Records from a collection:
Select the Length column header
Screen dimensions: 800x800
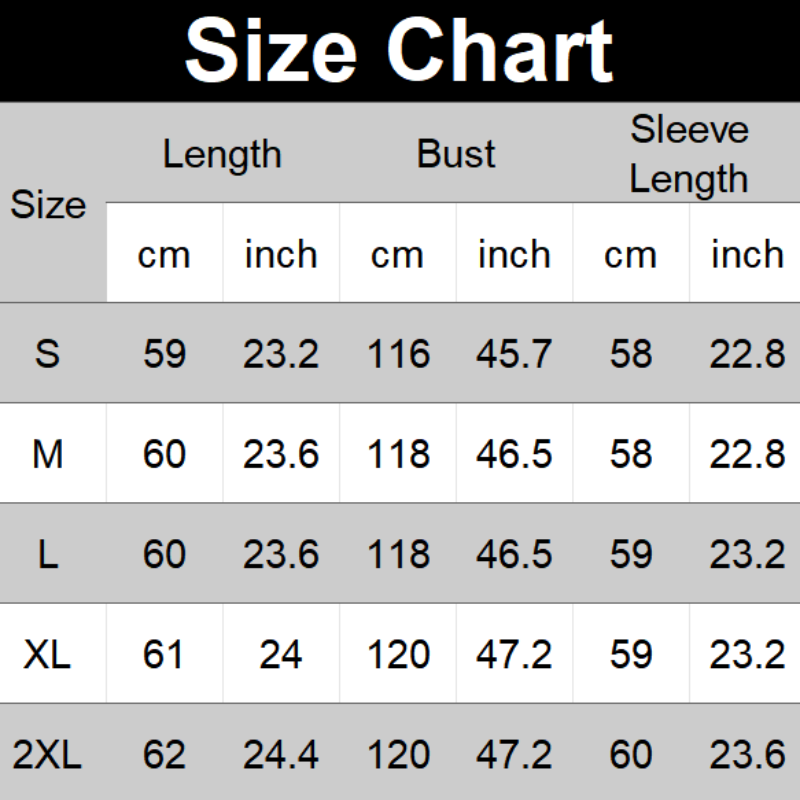(222, 154)
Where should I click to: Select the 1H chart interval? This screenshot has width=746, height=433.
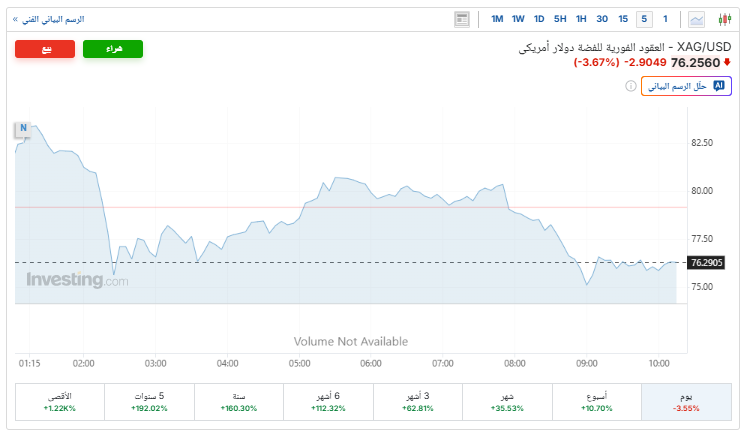point(581,19)
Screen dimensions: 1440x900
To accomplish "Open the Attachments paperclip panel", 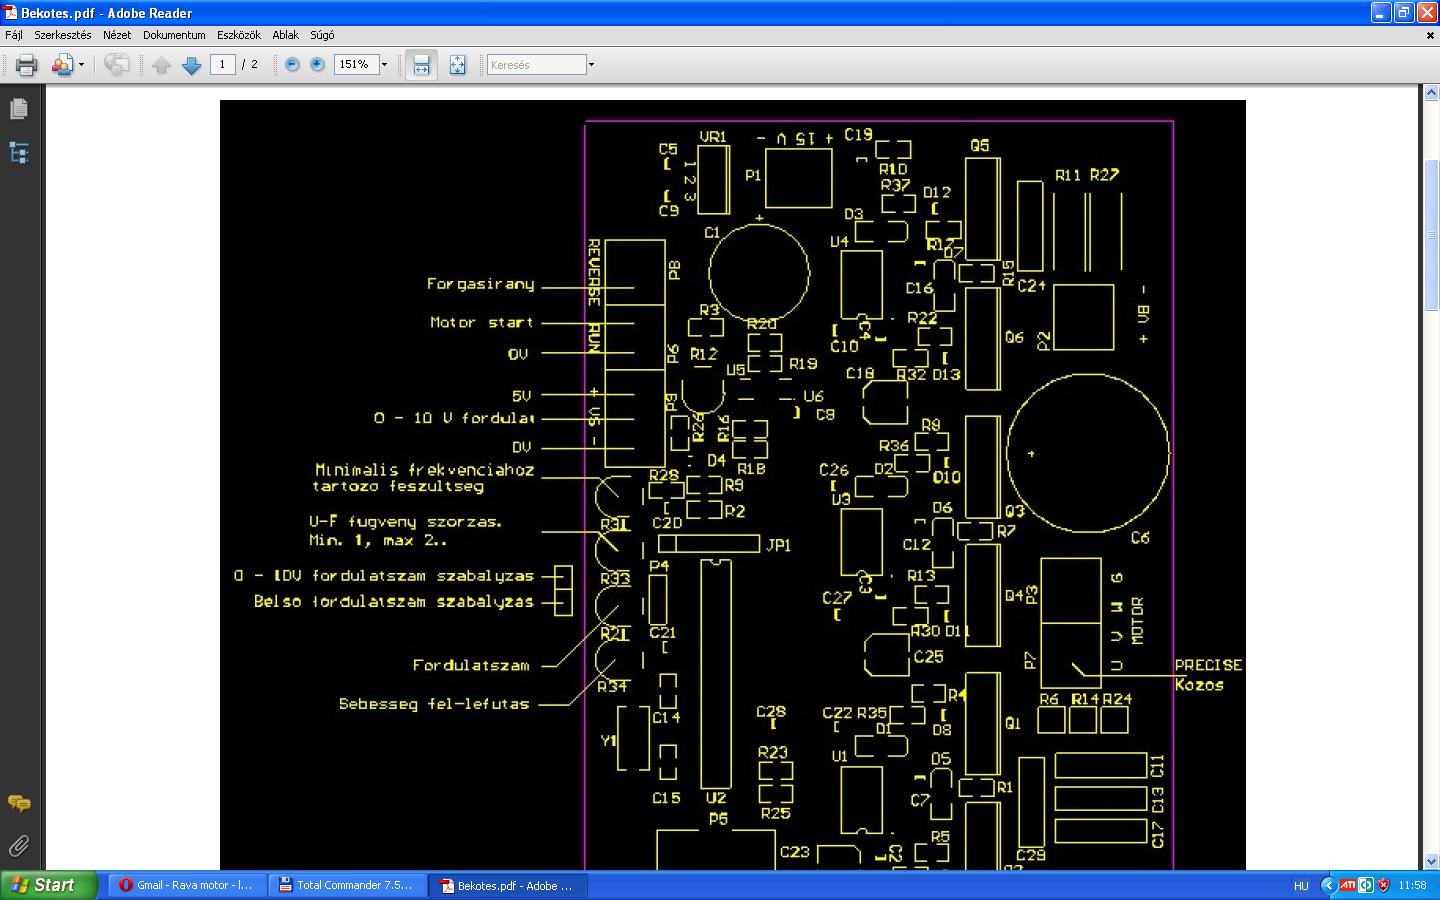I will point(19,846).
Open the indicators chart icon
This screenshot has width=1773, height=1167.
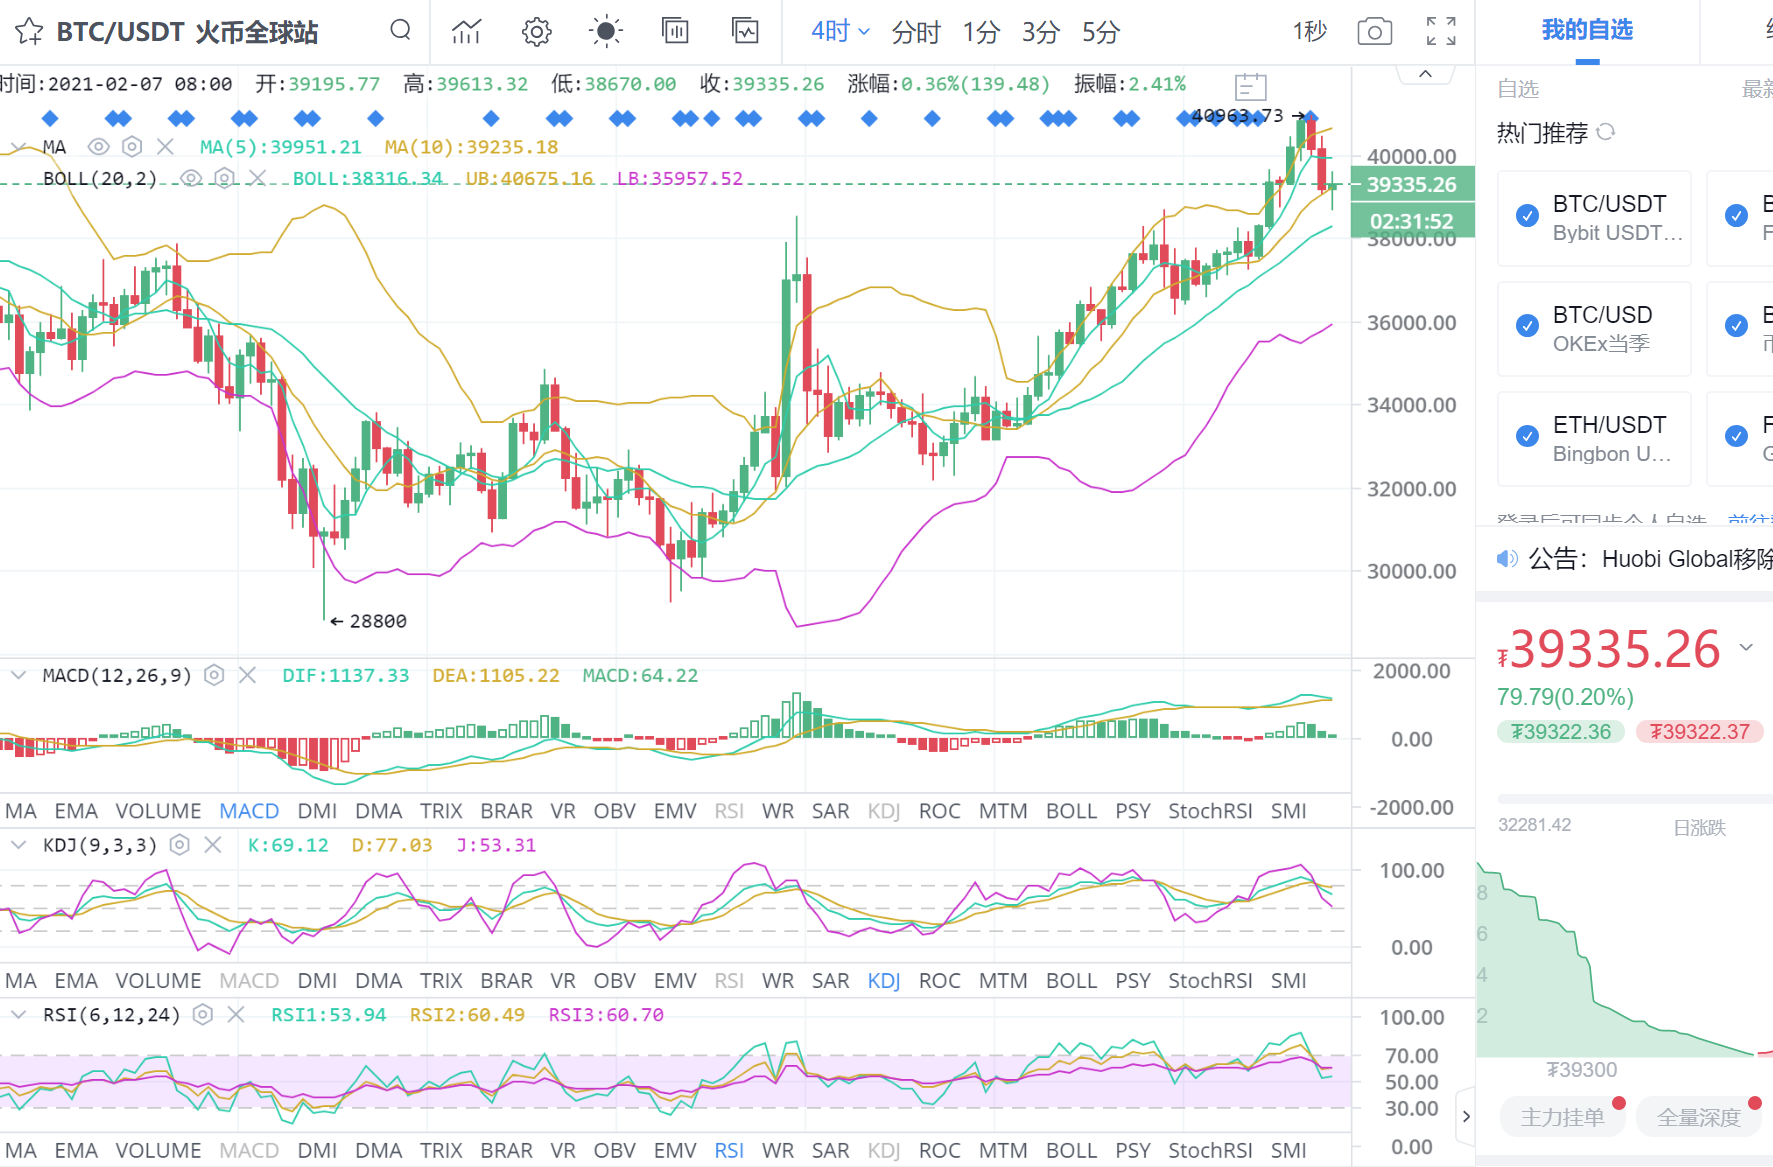click(x=466, y=32)
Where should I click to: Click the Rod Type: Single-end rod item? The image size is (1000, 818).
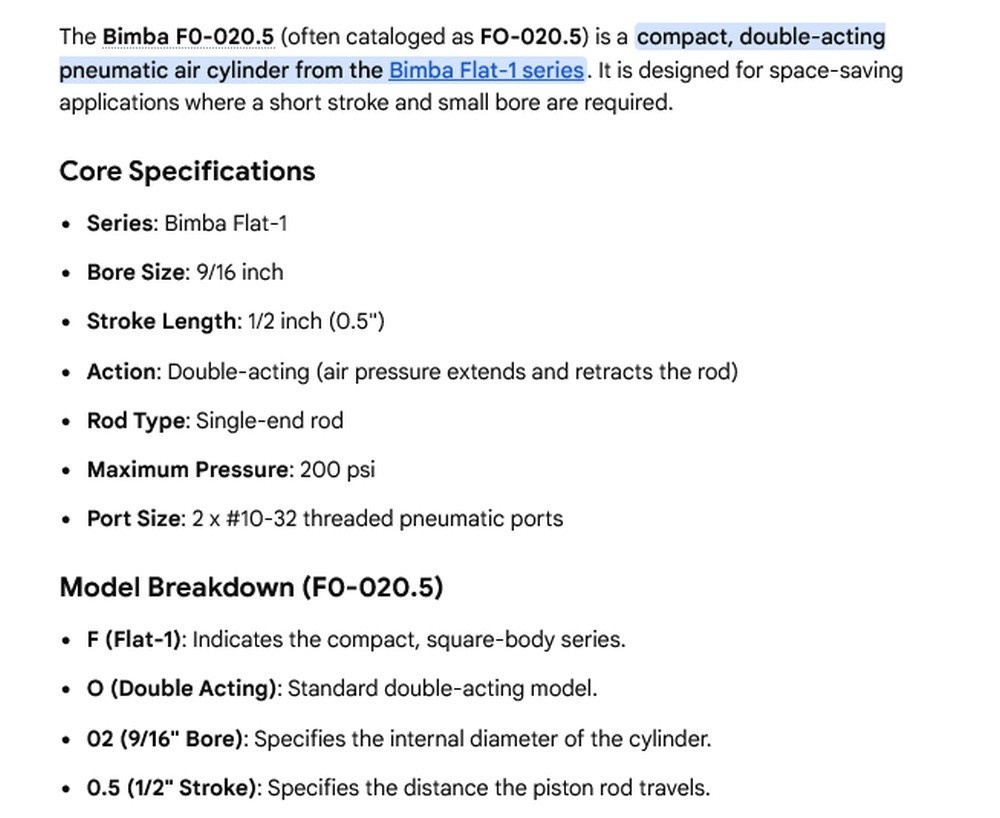pyautogui.click(x=215, y=421)
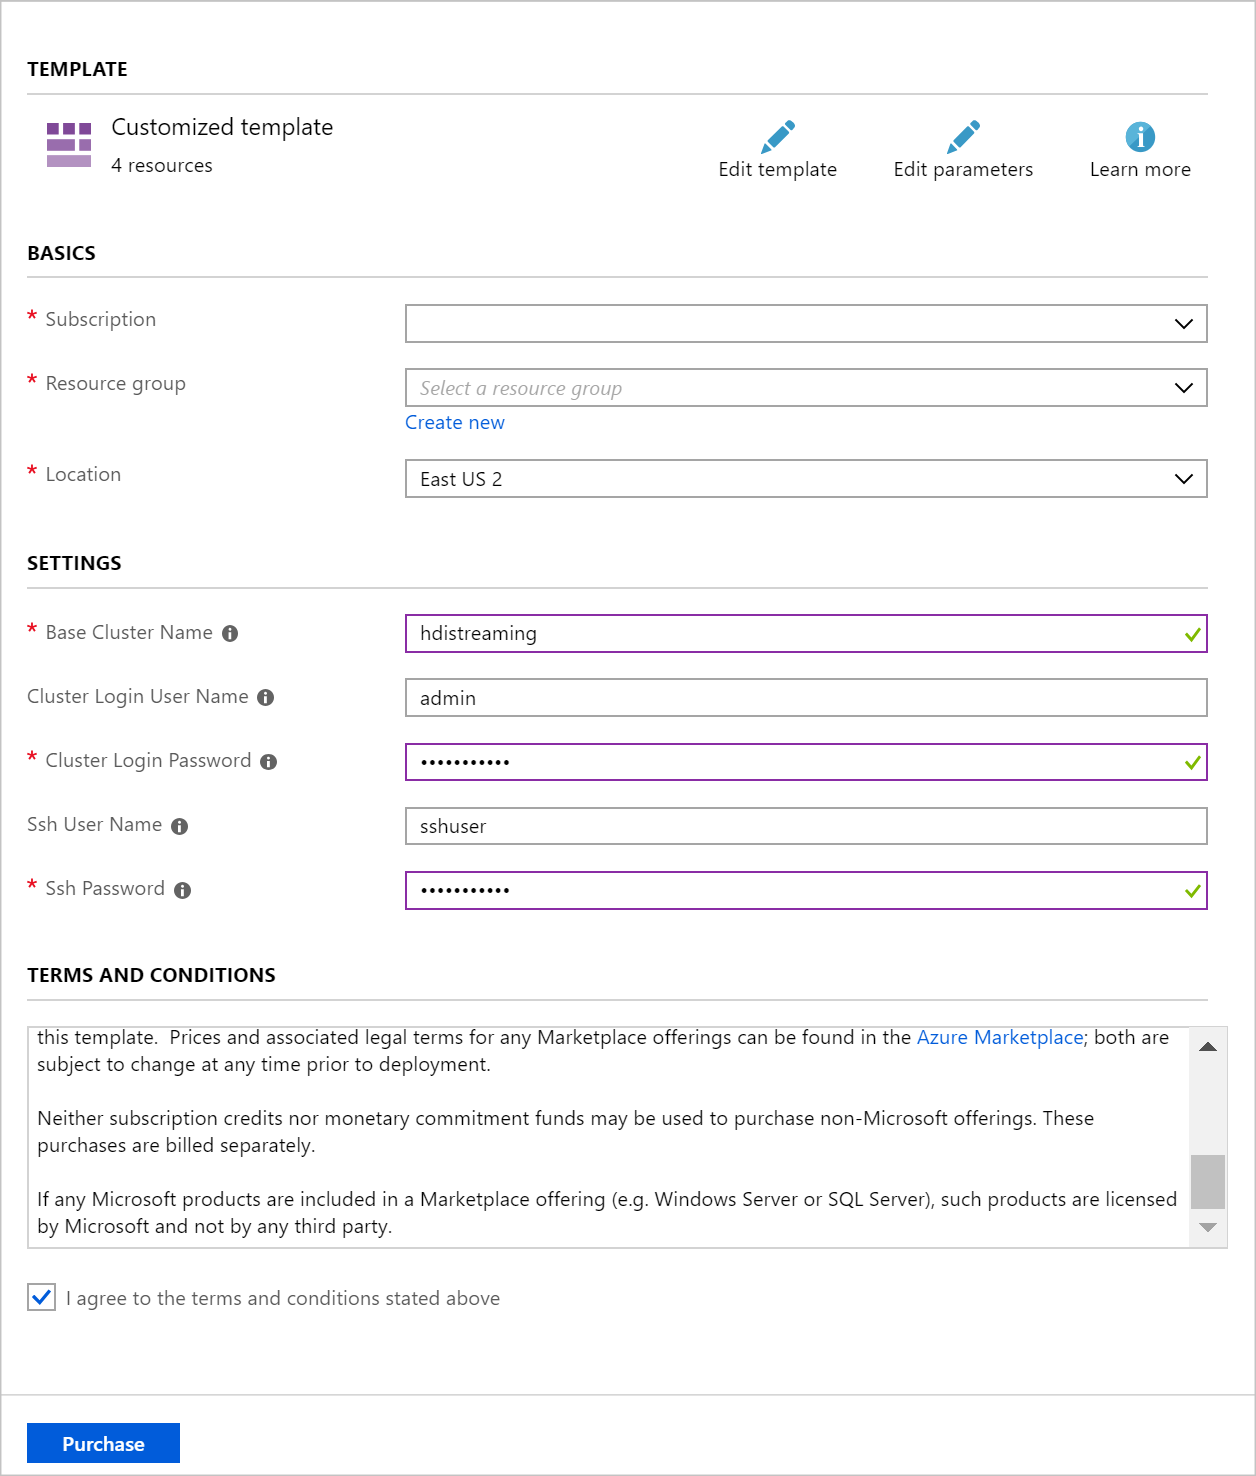The height and width of the screenshot is (1476, 1256).
Task: Click info icon beside Ssh Password
Action: pyautogui.click(x=182, y=890)
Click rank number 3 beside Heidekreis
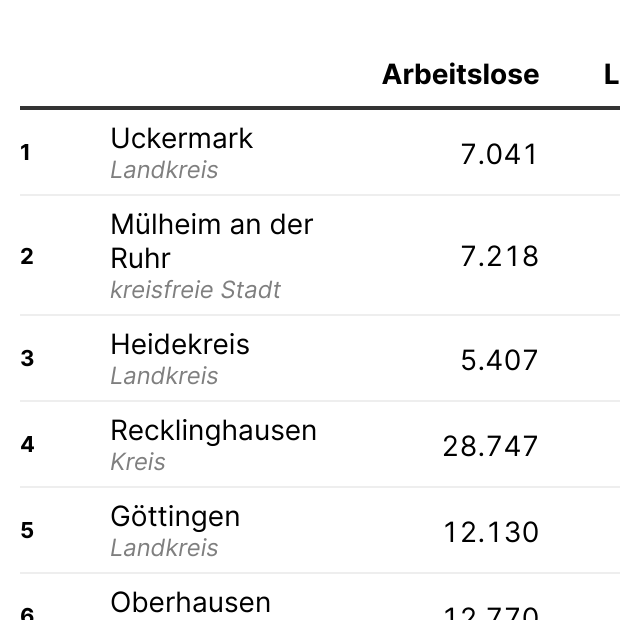640x640 pixels. click(27, 358)
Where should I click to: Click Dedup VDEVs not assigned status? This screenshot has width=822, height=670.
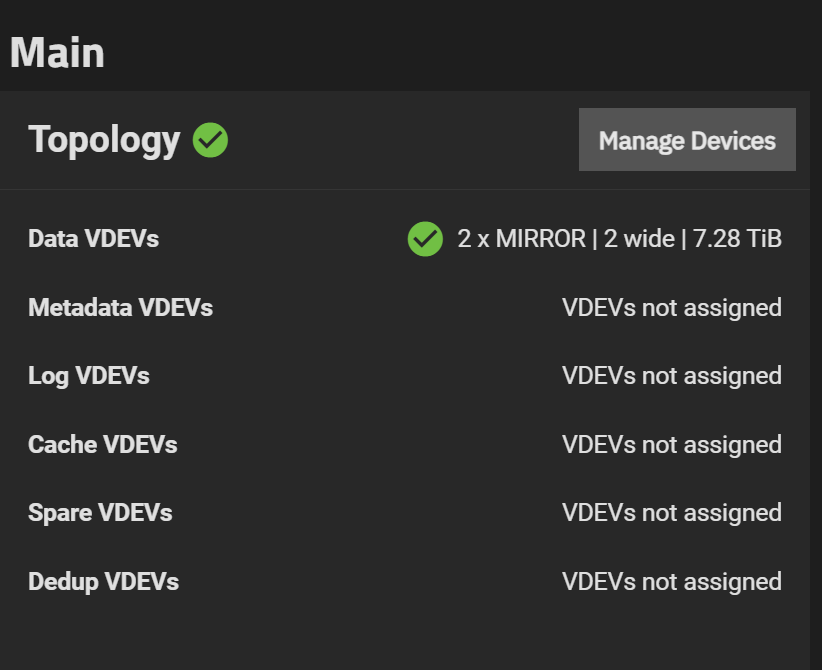[x=672, y=582]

# [ASSIGNMENT]
Pictures are not part of the copy. Extract exactly the lines from the line containing "Click rank number 3 beside Heidekreis" through the final line of the entries above, both included.

# [WRITTEN RESPONSE]
Click rank number 3 beside Heidekreis
640x640 pixels. click(27, 358)
Where should I click to: Click Dedup VDEVs not assigned status? This screenshot has width=822, height=670.
[x=672, y=582]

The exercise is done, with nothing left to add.